One way to beat the benchmarks is simply to decline less during downdrafts like yesterday as well as during serious bear markets. This can be done by how you mix different asset classes in your portfolio and by keeping losses from spiraling.

One way to do the latter is to use trailing stops.

Here are some real examples from our model portfolio that protected us in the Oct 10 decline.

In our Growth and Value model portfolio, which I have steadfastly maintained for 20 years, I discuss every purchase or sale so those who see it can go back and re-visit what I was saying and, more importantly, doing at any given time. Transparency counts. Honesty counts.

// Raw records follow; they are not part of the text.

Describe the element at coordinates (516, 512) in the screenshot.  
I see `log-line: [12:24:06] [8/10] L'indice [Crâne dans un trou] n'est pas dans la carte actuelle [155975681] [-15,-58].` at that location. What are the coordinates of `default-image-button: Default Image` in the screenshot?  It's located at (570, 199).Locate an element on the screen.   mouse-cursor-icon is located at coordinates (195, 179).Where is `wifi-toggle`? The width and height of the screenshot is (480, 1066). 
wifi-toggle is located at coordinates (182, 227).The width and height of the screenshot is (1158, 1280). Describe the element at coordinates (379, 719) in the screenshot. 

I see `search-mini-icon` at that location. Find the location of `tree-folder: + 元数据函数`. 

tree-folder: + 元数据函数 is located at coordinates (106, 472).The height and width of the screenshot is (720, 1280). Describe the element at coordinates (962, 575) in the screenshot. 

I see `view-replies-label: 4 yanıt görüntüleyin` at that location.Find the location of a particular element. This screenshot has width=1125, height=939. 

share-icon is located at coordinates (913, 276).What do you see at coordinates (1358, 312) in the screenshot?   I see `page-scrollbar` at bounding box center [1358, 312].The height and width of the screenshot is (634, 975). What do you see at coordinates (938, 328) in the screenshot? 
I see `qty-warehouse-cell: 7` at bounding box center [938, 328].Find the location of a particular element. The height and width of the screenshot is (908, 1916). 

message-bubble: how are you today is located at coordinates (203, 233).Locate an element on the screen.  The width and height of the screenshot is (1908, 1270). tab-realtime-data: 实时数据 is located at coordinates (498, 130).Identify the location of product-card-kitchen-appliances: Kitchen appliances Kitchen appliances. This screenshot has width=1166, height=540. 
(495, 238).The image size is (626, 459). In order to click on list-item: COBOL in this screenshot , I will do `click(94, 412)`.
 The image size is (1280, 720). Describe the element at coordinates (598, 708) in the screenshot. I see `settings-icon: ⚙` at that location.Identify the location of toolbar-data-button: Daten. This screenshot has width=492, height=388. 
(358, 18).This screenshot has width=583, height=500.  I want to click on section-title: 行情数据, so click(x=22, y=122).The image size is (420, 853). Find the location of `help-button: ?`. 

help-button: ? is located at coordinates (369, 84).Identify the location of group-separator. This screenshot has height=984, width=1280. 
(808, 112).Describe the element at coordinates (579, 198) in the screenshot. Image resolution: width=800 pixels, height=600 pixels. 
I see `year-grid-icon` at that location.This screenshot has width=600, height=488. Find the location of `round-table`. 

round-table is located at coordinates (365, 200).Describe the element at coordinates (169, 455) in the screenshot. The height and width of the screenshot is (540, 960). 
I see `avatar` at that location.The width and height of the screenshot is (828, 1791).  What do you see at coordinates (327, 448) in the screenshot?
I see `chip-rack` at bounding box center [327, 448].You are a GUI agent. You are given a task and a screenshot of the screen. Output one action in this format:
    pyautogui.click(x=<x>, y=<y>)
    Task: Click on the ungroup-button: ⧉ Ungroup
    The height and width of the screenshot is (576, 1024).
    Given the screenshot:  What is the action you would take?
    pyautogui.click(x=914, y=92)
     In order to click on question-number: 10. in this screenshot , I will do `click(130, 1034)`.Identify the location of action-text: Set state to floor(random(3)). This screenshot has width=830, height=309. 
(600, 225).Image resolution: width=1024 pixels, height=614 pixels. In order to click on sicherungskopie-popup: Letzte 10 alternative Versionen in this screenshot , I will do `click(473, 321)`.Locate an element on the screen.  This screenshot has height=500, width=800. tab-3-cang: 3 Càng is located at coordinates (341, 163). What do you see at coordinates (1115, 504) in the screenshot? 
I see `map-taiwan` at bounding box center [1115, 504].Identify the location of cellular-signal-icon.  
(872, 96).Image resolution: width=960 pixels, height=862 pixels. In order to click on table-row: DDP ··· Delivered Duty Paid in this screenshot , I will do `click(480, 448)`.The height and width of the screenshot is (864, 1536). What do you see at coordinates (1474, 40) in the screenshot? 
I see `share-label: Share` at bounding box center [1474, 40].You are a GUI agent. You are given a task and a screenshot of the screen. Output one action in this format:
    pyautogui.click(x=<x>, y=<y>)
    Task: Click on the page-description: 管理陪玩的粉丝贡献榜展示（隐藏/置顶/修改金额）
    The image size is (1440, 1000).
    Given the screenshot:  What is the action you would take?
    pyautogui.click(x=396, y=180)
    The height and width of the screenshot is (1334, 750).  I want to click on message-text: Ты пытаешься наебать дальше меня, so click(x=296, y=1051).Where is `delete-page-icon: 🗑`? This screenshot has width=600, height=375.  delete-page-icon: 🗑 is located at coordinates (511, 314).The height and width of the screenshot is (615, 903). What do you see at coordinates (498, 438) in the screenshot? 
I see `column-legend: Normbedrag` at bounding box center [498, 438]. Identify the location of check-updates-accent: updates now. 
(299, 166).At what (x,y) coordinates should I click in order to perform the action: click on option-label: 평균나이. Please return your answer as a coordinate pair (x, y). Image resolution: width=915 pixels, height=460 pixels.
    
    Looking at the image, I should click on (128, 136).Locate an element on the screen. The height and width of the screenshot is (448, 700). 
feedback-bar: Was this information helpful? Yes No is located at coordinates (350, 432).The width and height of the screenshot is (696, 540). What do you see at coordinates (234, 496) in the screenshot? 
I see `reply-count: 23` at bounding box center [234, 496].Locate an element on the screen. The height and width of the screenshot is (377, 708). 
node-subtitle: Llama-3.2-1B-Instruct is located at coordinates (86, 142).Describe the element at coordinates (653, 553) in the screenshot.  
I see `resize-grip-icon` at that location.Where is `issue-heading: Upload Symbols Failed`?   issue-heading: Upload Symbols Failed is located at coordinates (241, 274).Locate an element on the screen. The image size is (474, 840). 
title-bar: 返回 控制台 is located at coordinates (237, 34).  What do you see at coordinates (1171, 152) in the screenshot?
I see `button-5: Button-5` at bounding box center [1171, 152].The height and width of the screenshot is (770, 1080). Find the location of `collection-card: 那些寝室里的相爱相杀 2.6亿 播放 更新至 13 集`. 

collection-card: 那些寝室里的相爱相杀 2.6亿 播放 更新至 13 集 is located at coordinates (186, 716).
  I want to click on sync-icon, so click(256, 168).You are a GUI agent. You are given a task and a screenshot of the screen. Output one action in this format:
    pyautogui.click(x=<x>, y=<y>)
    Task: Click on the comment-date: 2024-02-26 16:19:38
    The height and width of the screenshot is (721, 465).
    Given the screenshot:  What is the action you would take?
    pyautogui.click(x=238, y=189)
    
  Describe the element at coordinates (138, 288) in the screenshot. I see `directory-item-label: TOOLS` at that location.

Because we are closer to the end of this bull cycle than the beginning, I have been reshaping the portfolio this year for protection even if that means we make a little less – but protect what we have made.

Here were my comments to subscribers after the market closed yesterday…

MY POSITIONING 10 OCTOBER WITH THE DOW DOWN 831

I will take a look at how the markets respond to today over the next couple days. If I conclude we need to continue or shift to value we’ll do so. But as I said in a letter to clients today, even the one-day 22% decline of October 19,1987 didn’t change the market direction. (And that was 22% in one day, nearly 7 “times” as big as today’s decline.) That’s right, in 1987 the market finished the year up.

No one knows if something similar will happen this time around. I stand by my oft-stated conviction that October will continue to be volatile, mostly because of the stakes of the upcoming mid-term elections — now just three weeks away.

If the House and Senate remain committed to the pro-business and reduced regulatory burden policies of the current administration I imagine today’s market action will be seen as just a scary, and not long remembered, day. If the balance of power shifts… we’ll have to cross a different bridge.